Output the rows below verbatim, from the line with "Where should I click to: Close" up to and including the line with "Action: pos(738,152)". Leave out every other row.
[start of RECORDS SUPPLIED]
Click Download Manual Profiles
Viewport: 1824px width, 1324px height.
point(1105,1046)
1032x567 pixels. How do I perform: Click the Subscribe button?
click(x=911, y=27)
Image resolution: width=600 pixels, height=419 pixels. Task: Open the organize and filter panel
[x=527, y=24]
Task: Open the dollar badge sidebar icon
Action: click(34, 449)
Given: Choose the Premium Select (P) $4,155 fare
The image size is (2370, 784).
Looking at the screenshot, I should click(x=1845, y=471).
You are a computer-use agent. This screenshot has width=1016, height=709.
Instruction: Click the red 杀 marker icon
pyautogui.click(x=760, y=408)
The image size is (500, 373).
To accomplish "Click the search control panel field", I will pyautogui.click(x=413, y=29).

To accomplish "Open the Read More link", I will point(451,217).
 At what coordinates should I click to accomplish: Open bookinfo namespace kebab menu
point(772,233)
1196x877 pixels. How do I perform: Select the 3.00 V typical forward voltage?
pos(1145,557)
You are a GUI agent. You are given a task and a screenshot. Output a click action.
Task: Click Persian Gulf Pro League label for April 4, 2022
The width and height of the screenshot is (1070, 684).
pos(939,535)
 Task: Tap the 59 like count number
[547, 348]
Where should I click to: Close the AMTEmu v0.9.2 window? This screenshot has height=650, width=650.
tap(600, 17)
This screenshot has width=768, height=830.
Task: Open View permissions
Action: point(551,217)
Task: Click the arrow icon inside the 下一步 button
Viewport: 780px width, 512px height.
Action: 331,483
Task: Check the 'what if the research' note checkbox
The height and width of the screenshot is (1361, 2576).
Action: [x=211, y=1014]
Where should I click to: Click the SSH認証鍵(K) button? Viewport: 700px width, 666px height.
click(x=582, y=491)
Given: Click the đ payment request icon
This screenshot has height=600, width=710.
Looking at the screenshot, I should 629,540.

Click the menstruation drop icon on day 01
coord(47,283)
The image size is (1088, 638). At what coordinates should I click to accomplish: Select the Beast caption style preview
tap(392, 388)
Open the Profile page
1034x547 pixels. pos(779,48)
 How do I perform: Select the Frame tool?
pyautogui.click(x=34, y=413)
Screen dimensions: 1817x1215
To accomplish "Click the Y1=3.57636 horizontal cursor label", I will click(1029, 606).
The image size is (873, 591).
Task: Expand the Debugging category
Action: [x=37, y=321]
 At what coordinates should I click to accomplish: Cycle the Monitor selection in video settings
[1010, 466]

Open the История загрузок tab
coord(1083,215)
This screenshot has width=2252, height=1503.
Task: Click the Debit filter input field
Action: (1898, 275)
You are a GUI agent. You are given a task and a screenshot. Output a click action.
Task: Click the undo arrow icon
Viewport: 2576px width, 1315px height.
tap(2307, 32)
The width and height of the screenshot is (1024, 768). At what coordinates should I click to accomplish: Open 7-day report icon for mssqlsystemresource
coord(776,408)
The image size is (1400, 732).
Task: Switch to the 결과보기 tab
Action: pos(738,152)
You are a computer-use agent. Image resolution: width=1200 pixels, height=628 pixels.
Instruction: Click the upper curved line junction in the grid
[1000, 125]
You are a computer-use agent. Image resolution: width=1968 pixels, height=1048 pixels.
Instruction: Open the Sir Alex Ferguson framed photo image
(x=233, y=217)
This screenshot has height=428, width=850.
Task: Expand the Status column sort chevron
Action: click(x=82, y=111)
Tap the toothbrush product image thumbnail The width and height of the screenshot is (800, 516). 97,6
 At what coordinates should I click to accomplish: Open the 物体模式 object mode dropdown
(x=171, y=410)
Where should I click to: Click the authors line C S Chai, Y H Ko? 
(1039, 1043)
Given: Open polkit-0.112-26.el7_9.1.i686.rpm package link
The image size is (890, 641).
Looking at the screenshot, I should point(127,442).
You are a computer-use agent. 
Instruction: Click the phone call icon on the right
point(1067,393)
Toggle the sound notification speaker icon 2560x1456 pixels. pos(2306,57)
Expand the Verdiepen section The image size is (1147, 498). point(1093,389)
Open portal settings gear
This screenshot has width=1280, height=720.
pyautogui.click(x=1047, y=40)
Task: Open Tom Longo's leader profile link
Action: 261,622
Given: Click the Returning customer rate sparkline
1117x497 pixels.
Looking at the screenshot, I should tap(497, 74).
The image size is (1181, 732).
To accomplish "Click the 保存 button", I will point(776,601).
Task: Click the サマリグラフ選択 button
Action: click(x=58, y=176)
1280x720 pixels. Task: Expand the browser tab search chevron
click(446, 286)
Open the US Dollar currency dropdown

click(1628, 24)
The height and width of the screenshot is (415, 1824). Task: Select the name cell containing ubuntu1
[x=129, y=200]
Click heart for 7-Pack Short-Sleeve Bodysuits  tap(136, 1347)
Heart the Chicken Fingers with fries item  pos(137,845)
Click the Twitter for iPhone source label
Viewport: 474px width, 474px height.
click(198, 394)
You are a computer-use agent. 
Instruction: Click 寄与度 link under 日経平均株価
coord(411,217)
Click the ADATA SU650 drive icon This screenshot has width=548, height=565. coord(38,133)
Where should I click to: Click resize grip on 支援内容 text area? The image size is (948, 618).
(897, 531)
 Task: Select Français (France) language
[end of RECORDS SUPPLIED]
(THE ANSWER):
Where should I click to: Close the AMTEmu v0.9.2 window? This screenshot has height=650, width=650.
tap(600, 17)
This screenshot has width=768, height=830.
Task: Open View permissions
Action: point(551,217)
Task: Click the arrow icon inside the 下一步 button
Viewport: 780px width, 512px height.
Action: 331,483
Task: Check the 'what if the research' note checkbox
The height and width of the screenshot is (1361, 2576).
Action: [x=211, y=1014]
Where should I click to: Click the SSH認証鍵(K) button? Viewport: 700px width, 666px height.
click(x=582, y=491)
Given: Click the đ payment request icon
This screenshot has height=600, width=710.
Looking at the screenshot, I should 629,540.

Click the menstruation drop icon on day 01
coord(47,283)
The image size is (1088, 638). At what coordinates should I click to accomplish: Select the Beast caption style preview
tap(392, 388)
Open the Profile page
1034x547 pixels. pos(779,48)
 How do I perform: Select the Frame tool?
pyautogui.click(x=34, y=413)
Screen dimensions: 1817x1215
To accomplish "Click the Y1=3.57636 horizontal cursor label", I will click(1029, 606).
The image size is (873, 591).
Task: Expand the Debugging category
Action: [x=37, y=321]
 At what coordinates should I click to accomplish: Cycle the Monitor selection in video settings
[1010, 466]

Open the История загрузок tab
coord(1083,215)
This screenshot has width=2252, height=1503.
Task: Click the Debit filter input field
Action: (1898, 275)
You are a GUI agent. You are given a task and a screenshot. Output a click action.
Task: Click the undo arrow icon
Viewport: 2576px width, 1315px height.
tap(2307, 32)
The width and height of the screenshot is (1024, 768). At what coordinates should I click to accomplish: Open 7-day report icon for mssqlsystemresource
coord(776,408)
The image size is (1400, 732).
Task: Switch to the 결과보기 tab
Action: pos(738,152)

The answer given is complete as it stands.